I spent the '90s hanging with musicians and performers. If that's
never been your experience, and you wonder what it might be like,
Jonathan Demme's '08 Anne Hathaway vehicle Rachel Getting
Married pretty much nails it — psycho-social drama/trauma
included.
The music and performing never stops with these people. And it's not
just about seizing the spotlight: they're almost always good
listeners, too. It's about staying focused and nimble, to better
locate The Thing Itself: the sound, the pulse, the emotional ebb and
flow of the Cosmos.*
If there was one performer from that decade who my performer friends
held in the highest esteem, it was Daniel Lanois.
I, the
hanger-on and rank amateur listener, found this curious. To my ears,
Lanois's music was a bit too etherial to be anything other than an
acquired taste. Lanois's production, on the other hand, clearly
brought unusual surfaces and textures to light, particularly with
performers whose delivery had become staid. That was the material I
had no trouble raving about, but most of my friends considered that
stuff tangential at best, a criminal distraction at worst. To their
ears Lanois the performer was in hot pursuit of The Thing Itself, and
they considered him very close indeed.
Shortly after I picked up Martha and the Muffins' Delicate, I
downloaded Here Is What Is, the soundtrack to the
Daniel Lanois documentary of the same name. Lanois's album came out a
year or two before Delicate, and is pretty much what a listener
should expect from him. When I was younger, I wasn't always fond of
his patented echo-chamber. But on this album, he pares away previous
flourishes and draws out the Lanois Palette with a winning patience and
simplicity. Listening to it on a long drive through autumn colours is
quite the experience. Maybe those circumstances flipped the switch
for me, or perhaps age has better attuned my ears, but I now find
Lanois's sonic textures and excavations have a deep, primordial
reach.
I'm a little uneasy about comparing and contrasting Lanois with
MatM — they have very little in common in terms of preferred styles
and themes. But their shared point of origin, and strikingly
different trajectories suggest a Venn Diagram that's difficult to
resist.
The fun is
over. I suspect that — and what follows is, I realize, all reckless speculation on my part — for
Lanois, not only is the “fun” still very much in play, it will
likely carry him into the grave. I can think of several reasons for
this, the first being that his sense of fun has always leaned toward
the esoteric. I've seen him perform in front of a couple thousand
people at the Winnipeg Folk Festival, and later in a room of dozens,
and he seems equally at home with either. He is pursuing The Thing
Itself.
I
also suspect he doesn't have to worry about money. Given the people
who have his number on their speed-dial, he probably pays somebody
else to worry about his money.
To
whom, if anybody, is he tethered? Does he have a Significant Other —
a wife, or a husband? Does he have any children? The first page of a
Google search turns up a big fat zero. I could get more creative in
my search fields, and keep clicking until I turn up . . . something.

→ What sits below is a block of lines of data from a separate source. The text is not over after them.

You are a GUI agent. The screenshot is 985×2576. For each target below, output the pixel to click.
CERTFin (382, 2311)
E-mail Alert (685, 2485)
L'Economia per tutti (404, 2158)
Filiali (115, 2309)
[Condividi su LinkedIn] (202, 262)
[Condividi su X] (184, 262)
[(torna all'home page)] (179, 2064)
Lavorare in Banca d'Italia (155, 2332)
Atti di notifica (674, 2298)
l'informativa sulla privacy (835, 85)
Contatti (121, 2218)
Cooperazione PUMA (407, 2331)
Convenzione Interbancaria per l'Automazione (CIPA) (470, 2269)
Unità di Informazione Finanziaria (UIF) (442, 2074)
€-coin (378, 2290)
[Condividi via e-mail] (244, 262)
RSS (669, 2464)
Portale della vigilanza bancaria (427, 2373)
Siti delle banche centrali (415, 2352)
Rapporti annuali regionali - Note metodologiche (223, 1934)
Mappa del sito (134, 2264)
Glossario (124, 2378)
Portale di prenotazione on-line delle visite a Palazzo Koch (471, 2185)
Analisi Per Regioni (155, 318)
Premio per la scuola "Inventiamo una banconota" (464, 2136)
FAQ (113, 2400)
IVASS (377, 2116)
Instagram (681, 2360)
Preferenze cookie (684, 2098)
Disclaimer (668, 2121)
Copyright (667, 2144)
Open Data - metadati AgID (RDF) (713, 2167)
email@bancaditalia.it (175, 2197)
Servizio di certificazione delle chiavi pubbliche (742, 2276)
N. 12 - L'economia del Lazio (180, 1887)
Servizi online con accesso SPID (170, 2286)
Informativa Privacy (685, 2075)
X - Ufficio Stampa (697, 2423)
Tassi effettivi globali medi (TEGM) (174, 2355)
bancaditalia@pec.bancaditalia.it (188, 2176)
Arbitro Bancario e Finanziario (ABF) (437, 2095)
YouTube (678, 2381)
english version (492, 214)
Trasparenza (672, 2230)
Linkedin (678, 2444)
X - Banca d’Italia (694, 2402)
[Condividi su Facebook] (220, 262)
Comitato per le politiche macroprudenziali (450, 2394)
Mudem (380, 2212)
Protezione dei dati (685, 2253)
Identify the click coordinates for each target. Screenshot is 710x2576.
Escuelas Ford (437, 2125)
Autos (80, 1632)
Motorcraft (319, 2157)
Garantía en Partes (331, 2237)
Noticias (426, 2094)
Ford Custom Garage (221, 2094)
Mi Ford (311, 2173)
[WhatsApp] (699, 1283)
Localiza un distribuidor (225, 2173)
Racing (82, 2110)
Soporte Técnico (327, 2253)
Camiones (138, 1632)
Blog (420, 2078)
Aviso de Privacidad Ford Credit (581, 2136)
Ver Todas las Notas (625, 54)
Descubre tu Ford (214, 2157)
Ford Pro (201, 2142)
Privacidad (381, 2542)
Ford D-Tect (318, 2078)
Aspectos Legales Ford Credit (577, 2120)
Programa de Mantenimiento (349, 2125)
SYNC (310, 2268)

But the message he's clearly sending is it's none of my business. The
answers to those questions are not elements Lanois wishes his work to
be framed by.*** It's his playground, his ball, his rules, and I'm
either fine with that, or I can go look for another game in town.
*There's a
reason why radio, television, movies, and even the most stridently
rationalist podcast begin and conclude with a few bars of music.
**I'll never
forget a party where someone dropped For The Beauty Of Wynona on the
platter, and the entire room promptly shut up and gathered around the
speakers.
***A
characteristic he shares with his big-ticket clients.